Une autre étape consiste aujourd'hui à faire passer vers le privé l'épargne publique, avec la privatisation partielle ou totale de la CNP, du CIC, de la Banque Hervet, du Crédit Foncier, du Crédit Lyonnais, une fois ces banques recapitalisées à coup de dizaines de milliards par les contribuables... Avouez, Monsieur le ministre, que c'est difficile à avaler !

Avec l'entrée en vigueur du cinquième protocole de l'OMC, que notre assemblée a ratifié sans états d'âme il y a trois semaines, l'heure est à la libéralisation des services financiers, qui représentent la bagatelle planétaire de 30 000 milliards de dollars... C'est dans ce contexte d'extrême dérégulation que s'inscrivent les récentes fusions dans les secteurs des banques et des assurances. Parallèlement, l'entrée en vigueur du système euro conduit les banques à compenser une partie de ce qu'elles perdent sur les opérations de change par un engagement accru sur les marchés financiers.

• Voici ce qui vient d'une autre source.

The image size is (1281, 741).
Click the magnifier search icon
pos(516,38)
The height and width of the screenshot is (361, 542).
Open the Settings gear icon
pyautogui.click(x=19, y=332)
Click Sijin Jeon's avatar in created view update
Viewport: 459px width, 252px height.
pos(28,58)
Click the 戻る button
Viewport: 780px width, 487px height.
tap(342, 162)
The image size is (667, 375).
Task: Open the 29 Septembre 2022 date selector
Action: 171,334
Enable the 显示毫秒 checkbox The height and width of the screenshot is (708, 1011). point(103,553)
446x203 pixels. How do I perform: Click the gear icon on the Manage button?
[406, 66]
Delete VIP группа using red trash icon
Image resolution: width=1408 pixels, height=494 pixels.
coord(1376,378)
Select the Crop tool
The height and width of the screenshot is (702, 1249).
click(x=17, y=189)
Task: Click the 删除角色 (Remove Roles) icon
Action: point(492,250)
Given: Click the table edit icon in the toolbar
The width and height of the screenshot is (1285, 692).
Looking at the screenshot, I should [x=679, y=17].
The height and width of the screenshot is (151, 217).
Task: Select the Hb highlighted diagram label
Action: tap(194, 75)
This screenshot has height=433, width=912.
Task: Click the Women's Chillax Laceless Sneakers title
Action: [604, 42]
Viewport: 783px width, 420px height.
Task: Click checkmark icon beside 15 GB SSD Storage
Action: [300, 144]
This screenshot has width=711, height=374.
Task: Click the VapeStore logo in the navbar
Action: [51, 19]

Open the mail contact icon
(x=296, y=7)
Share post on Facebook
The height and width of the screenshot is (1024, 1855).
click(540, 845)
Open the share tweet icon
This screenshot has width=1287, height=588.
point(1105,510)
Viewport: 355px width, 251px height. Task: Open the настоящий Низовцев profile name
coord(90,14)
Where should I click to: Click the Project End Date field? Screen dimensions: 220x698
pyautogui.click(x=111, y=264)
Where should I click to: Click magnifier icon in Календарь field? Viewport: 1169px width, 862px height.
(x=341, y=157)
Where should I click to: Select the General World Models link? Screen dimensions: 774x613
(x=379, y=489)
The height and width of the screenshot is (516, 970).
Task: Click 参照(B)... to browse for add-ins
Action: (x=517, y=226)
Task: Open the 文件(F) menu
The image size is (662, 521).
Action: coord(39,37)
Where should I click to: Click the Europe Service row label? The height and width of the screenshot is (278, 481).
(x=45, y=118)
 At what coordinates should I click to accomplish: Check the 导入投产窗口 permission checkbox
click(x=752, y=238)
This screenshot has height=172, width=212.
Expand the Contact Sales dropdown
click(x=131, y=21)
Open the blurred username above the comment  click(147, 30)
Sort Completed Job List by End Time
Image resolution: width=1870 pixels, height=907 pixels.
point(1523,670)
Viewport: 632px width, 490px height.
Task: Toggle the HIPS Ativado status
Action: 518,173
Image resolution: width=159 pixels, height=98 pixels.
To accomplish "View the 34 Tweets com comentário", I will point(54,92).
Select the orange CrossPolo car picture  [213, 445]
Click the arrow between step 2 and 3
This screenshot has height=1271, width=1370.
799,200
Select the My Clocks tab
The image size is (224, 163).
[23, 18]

En toile de fond, l'"insécurité financière", ainsi nommée par les porte-parole officiels du sommet de Davos, n'est que le revers de l'extrême volatibilité des marchés financiers. A chacun son insécurité : les opérateurs financiers d'un côté, les petits épargnants, hélas, de l'autre !

L'évolution du système bancaire et financier français, dans ce contexte, présente de nombreux risques.

Risques sociaux, tout d'abord. L'absorption d'UAP par AXA en 1996 s'est traduire par 3 000 suppressions d'emplois ; aujourd'hui, des menaces pèsent sur des dizaines de milliers d'emplois dans les grandes banques.

Risques, ensuite, de démantèlement des missions d'intérêt général des caisses d'épargne et des établissements de la Banque de France.

Un projet de loi va nous être soumis sur les caisses d'épargne, visant à les doter d'un statut coopératif et à transformer les structures du groupe ; je ne reviens pas sur les excellentes remarques faites sur ce sujet par Augustin Bonrepaux et Jean-Pierre Brard. Je crains que ce texte remette en cause le caractère non lucratif des caisses d'épargne et s'inscrive dans le contexte libéral que je viens de brosser. On ne peut pas, Monsieur le ministre, tout à la fois prôner la sécurité financière et s'en remettre aux aléas des marchés quant à l'avenir des secteurs semi-publics financiers... Les restructurations bancaires font peser une menace sur les 80 000 emplois directs du secteur semi-public, voire sur des dizaines de milliers d'emplois induits par le soutien à l'économie -à travers le financement des PME, celui du logement social et du secteur public local, la collecte de l'épargne populaire ou les missions monétaires et fiduciaires.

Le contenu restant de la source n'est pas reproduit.